## RECORDED DATA

════════

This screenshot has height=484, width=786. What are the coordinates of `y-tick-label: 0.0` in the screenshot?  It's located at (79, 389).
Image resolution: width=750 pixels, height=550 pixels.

════════

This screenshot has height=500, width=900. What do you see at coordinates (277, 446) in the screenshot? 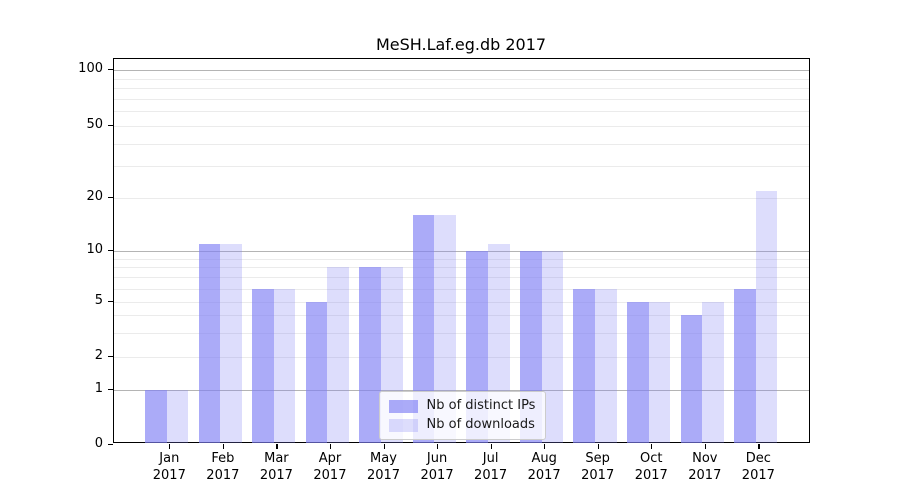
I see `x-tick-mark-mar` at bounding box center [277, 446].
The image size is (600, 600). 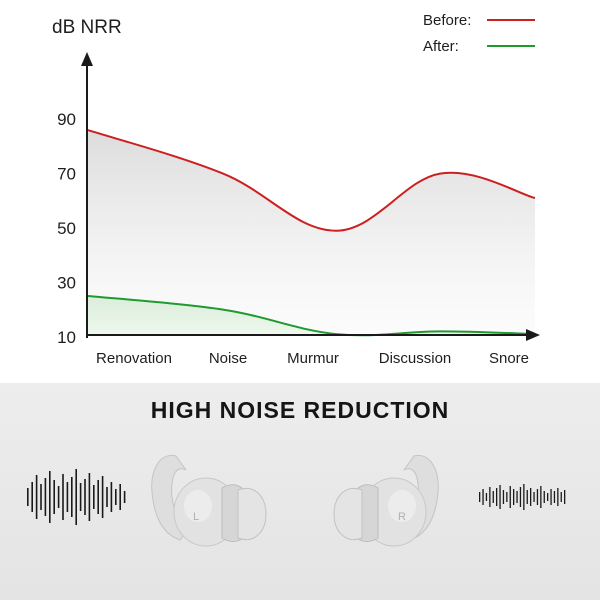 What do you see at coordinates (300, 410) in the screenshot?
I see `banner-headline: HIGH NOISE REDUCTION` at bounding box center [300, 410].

════════

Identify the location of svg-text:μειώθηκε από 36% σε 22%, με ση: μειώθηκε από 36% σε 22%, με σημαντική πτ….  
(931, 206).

════════

## TASK PROMPT
Arrange the records above, from the line with "Identify the location" to the line with "(931, 206).", as a two-column CSV headed instruction and output. Give one row per record, with each field in quotation marks and any line breaks turned into spaces.

## TASK RESULT
instruction,output
"Identify the location of svg-text:μειώθηκε από 36% σε 22%, με ση: μειώθηκε από 36% σε 22%, με σημαντική πτ….","(931, 206)."